Davies told the legislature that revenue collection for the April to October period was only 1.5 per cent above the government's original budget target, compared to the corresponding period last year when inflows were five per cent ahead of target.
"Given the ... data, the passive trends for the rest of the year would lead to a deterioration in the fiscal deficit of around 2 1/2 percentage points of GDP, to around five per cent of GDP," Davies had said.
Davies said "such a deterioration was not acceptable, given the fact that there was a fiscal surplus in the fiscal year 2000/01".
The administration's immediate response to the problem was for Davies to head to Washington for talks with the multilateral financial agencies, where he is seeking an undertaking from the World Bank for US$75 million loan to help shore-up the economy and for the Inter-American Development Bank (IDB) to increase an already approved loan of US$40 million to US$60 million.
Additionally, the International Monetary Fund (IMF) has agreed to an adjustment of targets under its Staff Monitored Programme with Jamaica, including permitting a fiscal deficit of 4.1 per cent of GDP in the current fiscal year, against the original target of 2.8 per cent.
Additionally, Jamaica has proposed that for the next fiscal year, 2002/2003, the deficit be allowed to run at three per cent of GDP, against its earlier projection of 2.4 per cent. Inflation next year is now programmed at between five per cent and six per cent.

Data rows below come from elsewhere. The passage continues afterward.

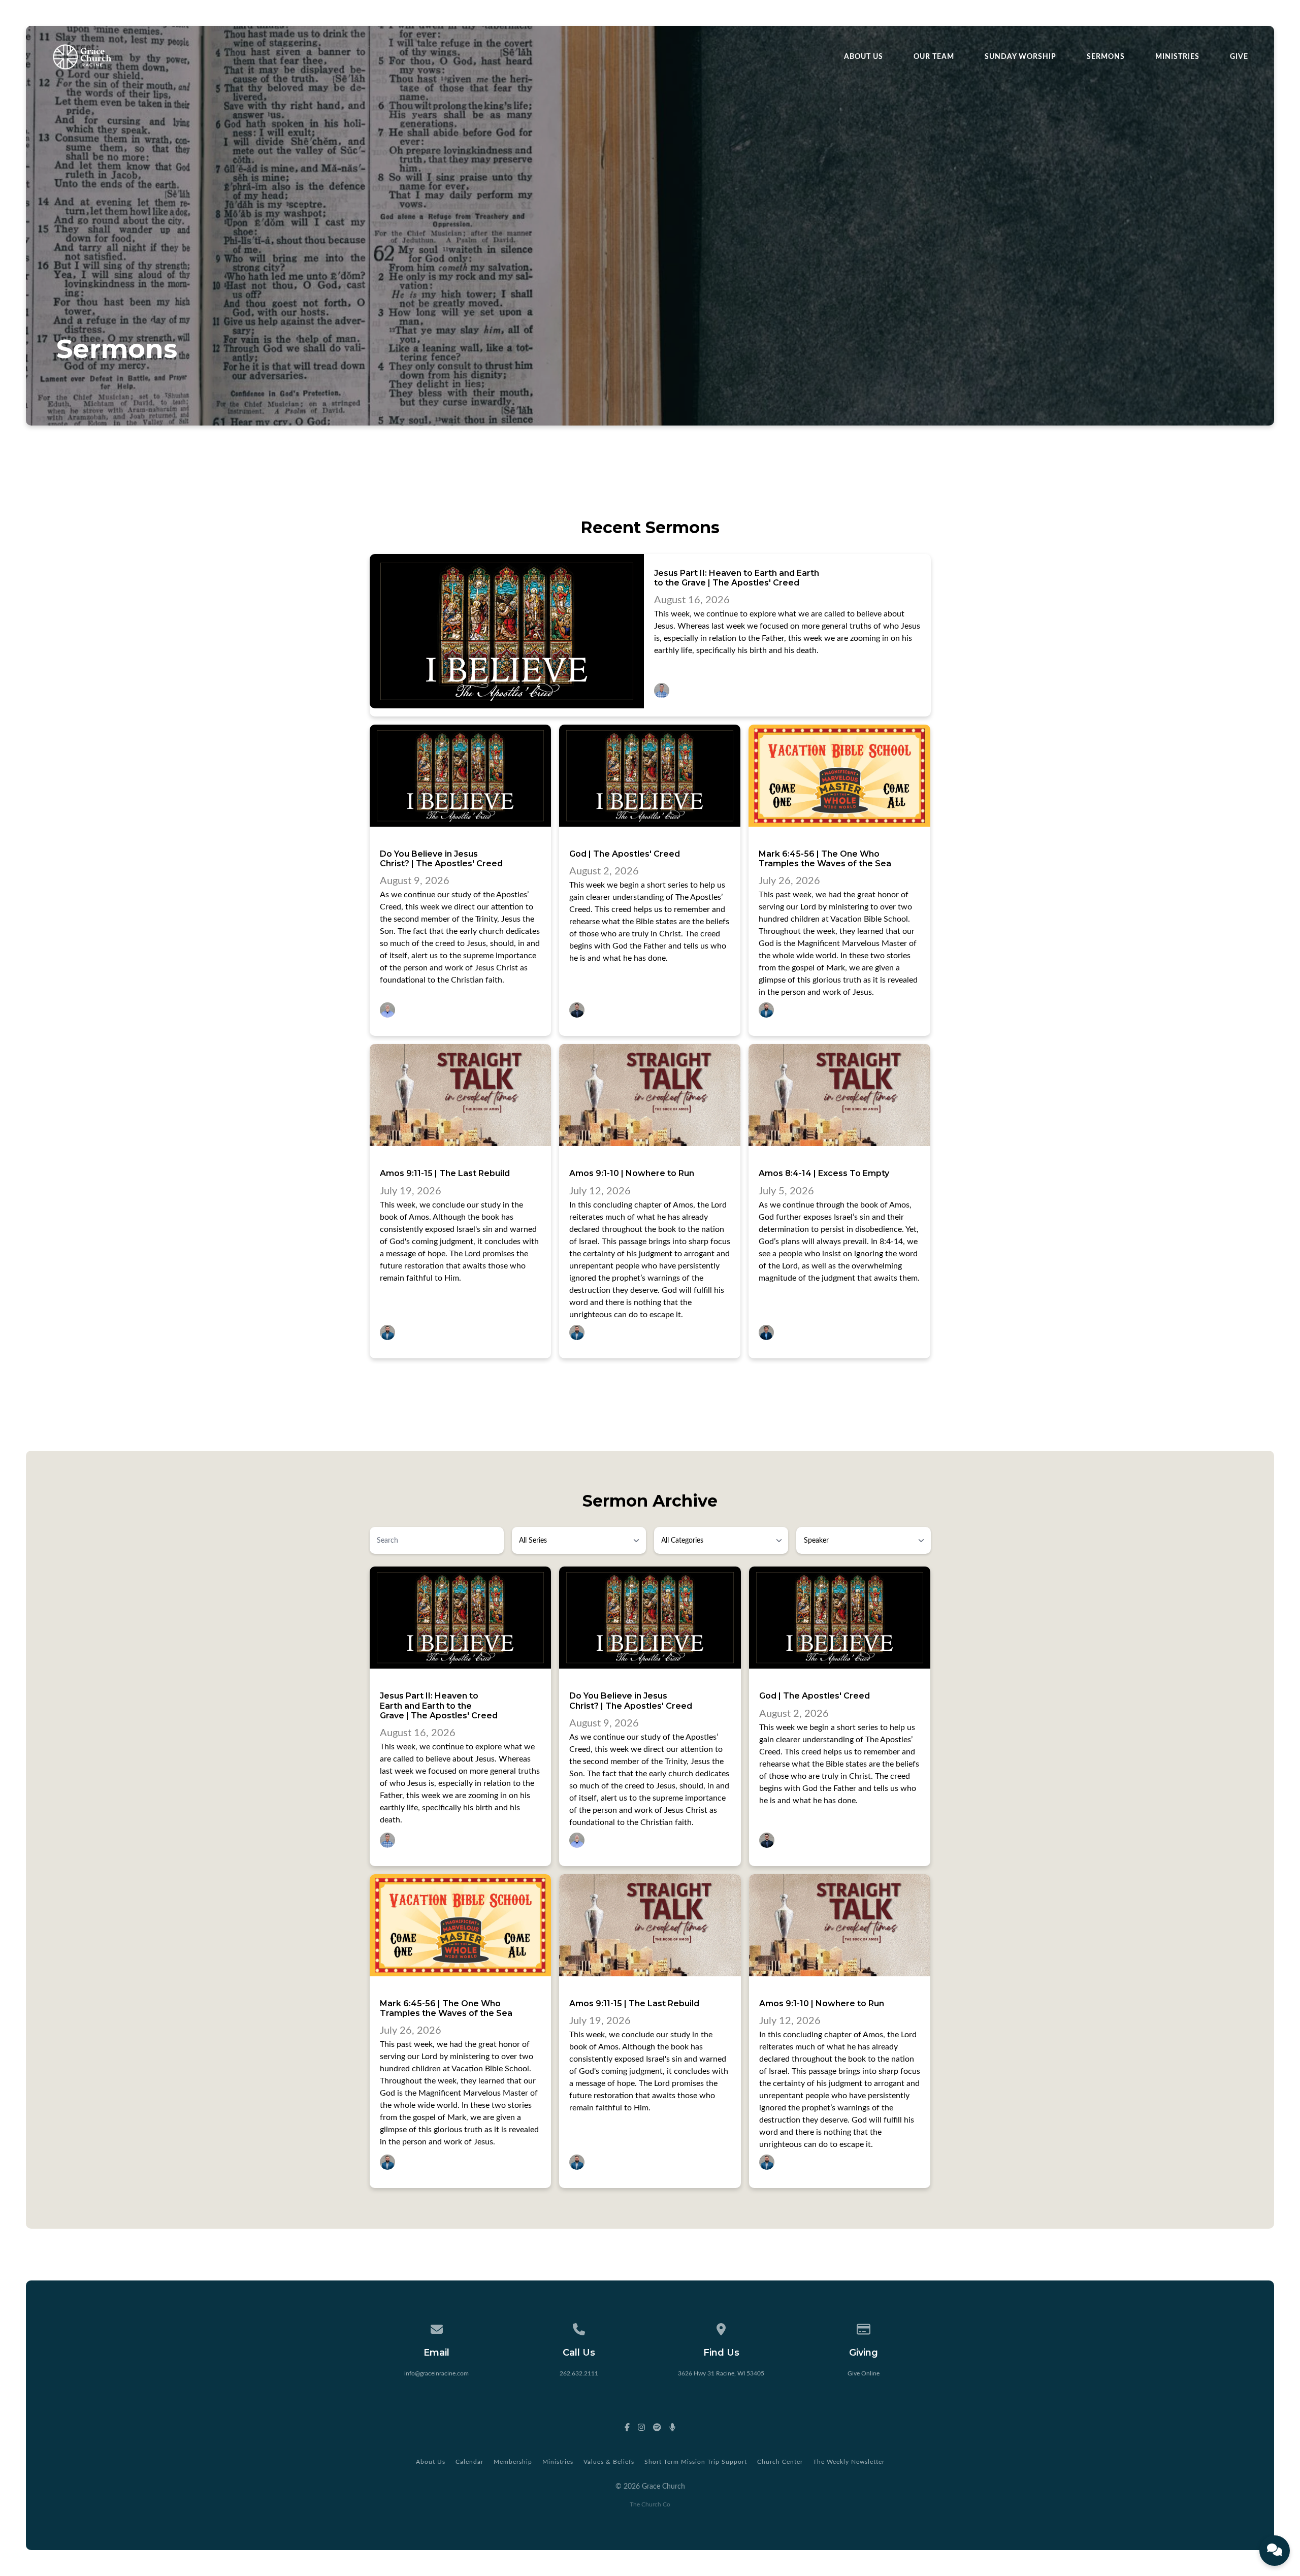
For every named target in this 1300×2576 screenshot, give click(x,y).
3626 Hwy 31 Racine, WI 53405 (721, 2373)
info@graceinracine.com (436, 2373)
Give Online (864, 2373)
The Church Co (650, 2504)
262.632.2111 (579, 2373)
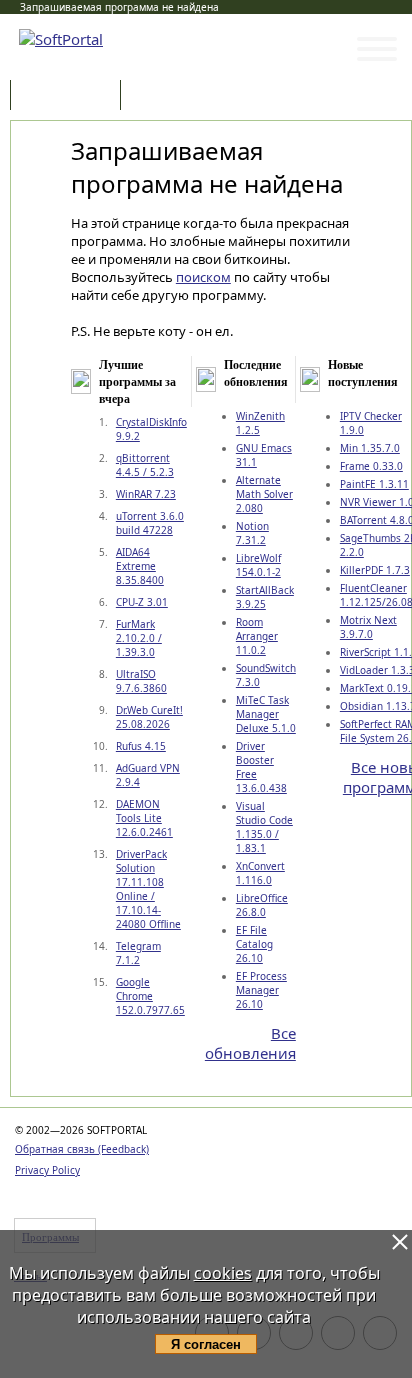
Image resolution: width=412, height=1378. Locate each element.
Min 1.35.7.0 (370, 448)
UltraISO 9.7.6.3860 (141, 681)
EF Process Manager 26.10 (261, 990)
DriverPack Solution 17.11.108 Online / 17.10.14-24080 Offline (148, 889)
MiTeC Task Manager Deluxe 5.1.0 (266, 714)
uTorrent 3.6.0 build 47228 (150, 523)
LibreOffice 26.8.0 (262, 905)
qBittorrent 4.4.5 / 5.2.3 (145, 465)
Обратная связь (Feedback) (82, 1149)
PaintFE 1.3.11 (374, 484)
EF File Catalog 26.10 (254, 944)
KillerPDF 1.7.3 (375, 570)
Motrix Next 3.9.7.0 (368, 627)
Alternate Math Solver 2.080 (264, 494)
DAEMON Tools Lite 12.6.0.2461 (144, 818)
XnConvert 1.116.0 (260, 873)
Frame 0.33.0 (371, 466)
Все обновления (250, 1043)
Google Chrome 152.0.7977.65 (150, 996)
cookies (223, 1273)
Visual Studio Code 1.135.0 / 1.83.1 (264, 827)
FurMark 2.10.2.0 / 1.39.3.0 (139, 638)
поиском (203, 277)
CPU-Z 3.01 (142, 602)
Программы (70, 96)
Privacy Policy (47, 1170)
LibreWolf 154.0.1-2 (258, 565)
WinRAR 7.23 (146, 494)
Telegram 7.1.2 (138, 953)
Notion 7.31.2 (252, 533)
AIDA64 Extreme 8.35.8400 (140, 566)
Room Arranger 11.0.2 (257, 636)
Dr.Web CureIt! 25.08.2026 (149, 717)
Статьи (169, 96)
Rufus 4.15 (141, 746)
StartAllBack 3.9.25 (265, 597)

On the domestic front, the administration is attempting to ensure that it can hold its deficit targets by collecting more taxes and limiting its need to increase its borrowings, in a situation where debt servicing already accounts for nearly 60 per cent of budget expenditure.
In fact, in announcing its collection drive, the tax administration agency said "the move is in keeping with a mandate by the minister of finance to improve collections".
In addition to the special collection drive, the tax administration is stepping up its compliance programme. The tax authorities stressed that outstanding final returns for years up to 2000 and estimated returns for 2001 have been overdue since March 15 and they would be taking action against delinquents.
"The tax authorities will now be exercising its option of taking court action and issuing estimated assessments against companies and self-employed persons who have failed to file returns," the statement said.
Over the past two years, the revenue services have taken on an increasingly aggressive approach to collecting tax arrears in line with the stated position of the Ministry of Finance to grow tax receipts through improved compliance.
In addition to bringing delinquents to court, the tax administration has in recent months published the names of persons and institutions which have been issued orders by the court to pay tax arrears.
The measure has been working, according to director general of tax administration, Clive Nicholas, who last month reported a 13 per cent increase in voluntary compliance for the first five months of the fiscal year compared to the same period last year.
Indeed, according to figures released by Davies Tuesday, several of the major tax items were up for the April to August period, in particular PAYE, which at $7.07 billion for the period was 20 per cent ahead of the budgeted $5.8 billion.